- Série d'exercices
**a.** Veuillez recopier fidèlement le passage de l'article sur Harvard depuis "Mardi, le campus" jusqu'à "de leur université." inclus.
**b.** Rédigez la suite de l'article sur Harvard en partant de sa dernière phrase.

Etudiants et professeurs de l'université américaine Harvard espèrent que le maintien en poste de leur présidente éteindra la polémique "politique" sur des accusations d'antisémitisme au sein de cette institution à la renommée mondiale secouée par les conséquences de la guerre entre Israël et le Hamas.

Mardi, le campus historique au coeur de Cambridge, charmante bourgade à l'allure coloniale britannique toute dédiée à Harvard, était calme sous une jolie lumière hivernale, très loin des tensions des manifestations pro-palestiniennes du mois d'octobre.

Vestiges de ces protestations, quelques affichettes appellent à un "cessez-le-feu" à Gaza et affirment que "critiquer Israël" ou "dénoncer un génocide" sont "différents de l'antisémitisme".

Dans cette petite ville de l’agglomération de Boston, une des premières cités historiques du XVIIe siècle dans le nord-est des Etats-Unis, le peu d'étudiants et de professeurs qui acceptent de parler à l'AFP disent déplorer la "politisation" extrême -- alimentée aux Etats-Unis et en Israël -- d'accusations d'antisémitisme au sein de leur université.

Cette controverse a failli coûter son poste à la présidente de Harvard Claudine Gay, une professeure de sciences politiques de 53 ans d'origine haïtienne devenue cet été la première dirigeante noire américaine de ce temple du droit et de l'économie fondé il y a 368 ans.

(Entrées de données recueillies)
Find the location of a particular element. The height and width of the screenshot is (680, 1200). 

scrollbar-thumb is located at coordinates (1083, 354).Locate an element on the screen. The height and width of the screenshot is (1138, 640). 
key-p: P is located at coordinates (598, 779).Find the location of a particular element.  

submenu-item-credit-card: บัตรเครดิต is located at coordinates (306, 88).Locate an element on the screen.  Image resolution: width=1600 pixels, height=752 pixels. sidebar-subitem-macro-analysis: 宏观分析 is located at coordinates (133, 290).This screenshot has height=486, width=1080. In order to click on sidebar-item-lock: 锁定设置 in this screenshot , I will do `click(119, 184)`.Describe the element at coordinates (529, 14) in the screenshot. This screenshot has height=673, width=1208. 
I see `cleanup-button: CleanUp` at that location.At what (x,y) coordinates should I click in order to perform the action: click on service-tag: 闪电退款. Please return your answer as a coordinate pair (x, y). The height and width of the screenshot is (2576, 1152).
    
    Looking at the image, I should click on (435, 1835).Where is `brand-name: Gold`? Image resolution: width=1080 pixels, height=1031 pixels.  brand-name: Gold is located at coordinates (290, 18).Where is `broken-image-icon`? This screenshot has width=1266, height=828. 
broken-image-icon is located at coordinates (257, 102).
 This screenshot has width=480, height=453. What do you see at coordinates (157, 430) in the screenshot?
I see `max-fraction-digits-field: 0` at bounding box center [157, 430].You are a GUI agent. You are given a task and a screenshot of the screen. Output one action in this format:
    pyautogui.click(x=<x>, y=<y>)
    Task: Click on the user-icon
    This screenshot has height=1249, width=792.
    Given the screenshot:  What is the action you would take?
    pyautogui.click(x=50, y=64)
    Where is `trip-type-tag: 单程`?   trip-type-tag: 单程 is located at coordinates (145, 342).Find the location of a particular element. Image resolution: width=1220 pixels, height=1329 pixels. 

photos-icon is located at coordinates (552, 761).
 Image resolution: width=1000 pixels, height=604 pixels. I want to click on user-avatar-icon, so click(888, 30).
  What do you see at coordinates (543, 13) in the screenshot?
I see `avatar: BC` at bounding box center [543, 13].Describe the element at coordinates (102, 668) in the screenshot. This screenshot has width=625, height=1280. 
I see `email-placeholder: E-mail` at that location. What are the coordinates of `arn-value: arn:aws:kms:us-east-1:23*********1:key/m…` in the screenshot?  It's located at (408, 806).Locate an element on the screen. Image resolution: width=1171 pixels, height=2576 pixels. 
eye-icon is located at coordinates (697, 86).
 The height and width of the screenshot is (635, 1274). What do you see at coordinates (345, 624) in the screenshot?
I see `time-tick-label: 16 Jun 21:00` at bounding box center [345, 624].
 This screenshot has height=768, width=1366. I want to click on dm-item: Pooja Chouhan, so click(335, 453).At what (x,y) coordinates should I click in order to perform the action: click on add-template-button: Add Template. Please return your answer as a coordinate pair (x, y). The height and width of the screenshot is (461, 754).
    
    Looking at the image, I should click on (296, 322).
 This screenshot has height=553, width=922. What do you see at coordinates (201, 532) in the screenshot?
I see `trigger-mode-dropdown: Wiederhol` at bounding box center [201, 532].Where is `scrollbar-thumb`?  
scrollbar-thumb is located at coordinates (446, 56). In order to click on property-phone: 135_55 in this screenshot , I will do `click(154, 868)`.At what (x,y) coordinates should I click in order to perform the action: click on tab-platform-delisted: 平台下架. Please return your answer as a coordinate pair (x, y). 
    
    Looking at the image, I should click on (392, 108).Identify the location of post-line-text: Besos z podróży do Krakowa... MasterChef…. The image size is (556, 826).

- Corrigé des exercices
**a.**
Mardi, le campus historique au coeur de Cambridge, charmante bourgade à l'allure coloniale britannique toute dédiée à Harvard, était calme sous une jolie lumière hivernale, très loin des tensions des manifestations pro-palestiniennes du mois d'octobre.

Vestiges de ces protestations, quelques affichettes appellent à un "cessez-le-feu" à Gaza et affirment que "critiquer Israël" ou "dénoncer un génocide" sont "différents de l'antisémitisme".

Dans cette petite ville de l’agglomération de Boston, une des premières cités historiques du XVIIe siècle dans le nord-est des Etats-Unis, le peu d'étudiants et de professeurs qui acceptent de parler à l'AFP disent déplorer la "politisation" extrême -- alimentée aux Etats-Unis et en Israël -- d'accusations d'antisémitisme au sein de leur université.

**b.**
- "Barre plus haut" -

"Qui devrait démissionner ou qui devrait rester? Je ne suis pas habilitée à donner mon avis mais je crois qu'en tant qu’institution on attend de nous un niveau d'exigence plus élevé, qu'on mette la barre plus haut" que des prises de positions polémiques pro-palestiniennes ou favorables à Israël, réagit ainsi Marisa Gann, étudiante de 19 ans venue du Mississippi.

Défendant la "réputation" d'excellence de Harvard, la jeune femme espère que la crise va s'apaiser avec le maintien en poste de Mme Gay.

De fait, la Corporation de Harvard, son instance dirigeante, lui a renouvelé mardi son "soutien" et sa "confiance" après qu'elle eut tenu des propos jugés ambivalents sur les questions liées à l'antisémitisme et à la sacro-sainte liberté d'expression aux Etats-Unis, lors d'une audition devant la Chambre des représentants du Congrès le 5 décembre.

Ryan Enos, professeur de sciences politiques, et l'un des 700 soutiens de Mme Gay, ne décolère pas face aux "pressions politiques venues de parlementaires du Congrès et d'Israël".

"Personne ne devrait politiser ces questions très graves (...) de la guerre au Moyen-Orient où des milliers de personnes meurent", tonne-t-il auprès de l'AFP.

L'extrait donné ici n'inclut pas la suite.